Pelo marco, terão de ser constituídos grupos ou blocos de municípios, que contratarão os serviços de forma coletiva. Municípios de um mesmo bloco não precisam ser vizinhos.
O bloco, uma autarquia intermunicipal, não poderá fazer contrato de programa com estatais nem subdelegar o serviço sem licitação. A adesão é voluntária: uma cidade pode optar por não ingressar no bloco estabelecido e licitar sozinha.

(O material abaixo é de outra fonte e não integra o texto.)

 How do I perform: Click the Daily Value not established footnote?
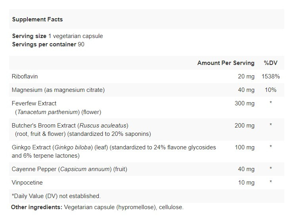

O modelo funciona hoje por meio de subsídio cruzado: as grandes cidades atendidas por uma mesma empresa ajudam a financiar a expansão do serviço nos municípios menores e mais afastados e nas periferias.
Subsídios
Famílias de baixa renda poderão receber auxílios, como descontos na tarifa, para cobrir os custos do fornecimento dos serviços e também gratuidade na conexão à rede de esgoto.
Lixões
O projeto estende os prazos da Política Nacional de Resíduos Sólidos (Lei 12.305, de 2010) para que as cidades encerrem os lixões a céu aberto.
O prazo agora vai do ano de 2021 (era até 2018), para capitais e suas regiões metropolitanas, até o ano de 2024 (era até 2021), para municípios com menos de 50 mil habitantes.
Nova tarifa
Os municípios e o Distrito Federal deverão passar a cobrar tarifas sobre outros serviços de asseio urbano, como poda de árvores, varrição de ruas e limpeza de estruturas de drenagem de água da chuva.
Se não houver essa cobrança depois de um ano da aprovação da lei, isso será considerado renúncia de receita e o impacto orçamentário deverá ser demonstrado. Esses serviços também poderão integrar as concessões.
Regulação
A regulação do saneamento básico será de responsabilidade da Agência Nacional de Água (ANA). Agências reguladoras de água locais serão mantidas.
Plano de saneamento
O projeto exige que os municípios e os blocos de municípios implementem planos de saneamento básico.
A União poderá oferecer apoio técnico e ajuda financeira para a tarefa. O apoio, no entanto, estará condicionado a uma série de regras, entre as quais, a adesão ao sistema de prestação regionalizada e a concessão ou licitação da prestação dos serviços com a substituição dos contratos vigentes.